CALO DI ISCRIZIONI. Le scuole paritarie in Toscana vivono un momento di crisi causato anche dal contesto generale, spiega Alessi: «Il decremento demografico che sta caratterizzando il nostro paese non risparmia la Toscana. Ci sono aree come Firenze o Prato che grazie ai flussi migratori non subiscono cali di nascita, ma i numeri parlano chiaro. Fino a qualche anno fa, nascevano in Toscana circa 33 mila bambini all’anno, ora non si arriva a 28 mila. Meno figli significa meno iscritti alle scuole paritarie, e se a questo dato sommiamo anche quello della crisi economica generalizzata, capiamo bene perché gli iscritti alle paritarie diminuiscono di anno in anno. Negli ultimi tre anni, in tutta Italia, le paritarie d’infanzia e primarie hanno perso 100 mila iscritti».
Anche se i bambini sono sempre meno, il servizio che le scuole paritarie d’infanzia e primaria offrono alla Toscana è insostituibile: «Ci occupiamo di 17 mila bambini nella scuola d’infanzia in 332 scuole, e di altri 9 mila bambini nella scuola primaria in 80 scuole. Siamo contenti che il direttore della Cassa di Risparmio abbia riconosciuto il valore del nostro lavoro».

FAMIGLIE IN CRISI. Il presidente della Fism racconta come sia faticoso per certe scuole far quadrare i bilanci: «La retta media per una scuola dell’infanzia è di 120 euro al mese, mentre per la scuola primaria è di 150 euro. In molti casi alle famiglie bisognose non viene chiesto di versare niente, anche se questa generosità va a gravare sul bilancio dell’istituto. Per fortuna però la Regione Toscana ha stanziato dei fondi per le famiglie che hanno un Isee inferiore ai 30 mila euro, e questo ha dato un po’ di respiro alle nostre scuole».

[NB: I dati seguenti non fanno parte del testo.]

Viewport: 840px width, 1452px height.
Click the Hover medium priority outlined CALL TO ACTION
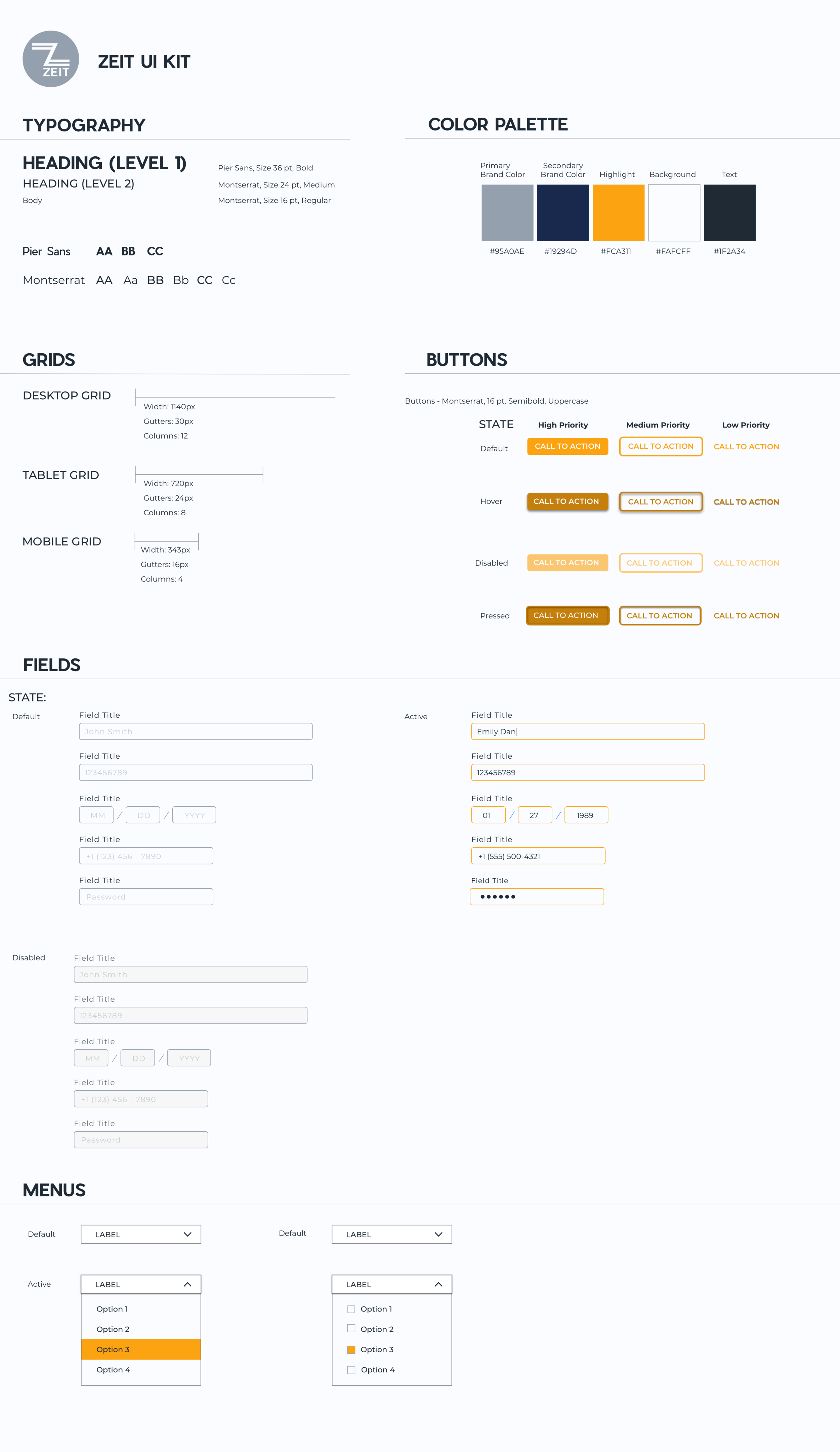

Purtroppo sono tanti gli istituti che sono stati costretti a chiudere in questi anni: «Nel 1946 sul territorio italiano c’era il 40 per cento di istituti non statali, negli anni Ottanta la percentuale era scesa al 20 per cento, e ad oggi le scuole paritarie sono solo il 5 per cento. Andando avanti con questa tendenza la libertà educativa sarà sempre inferiore».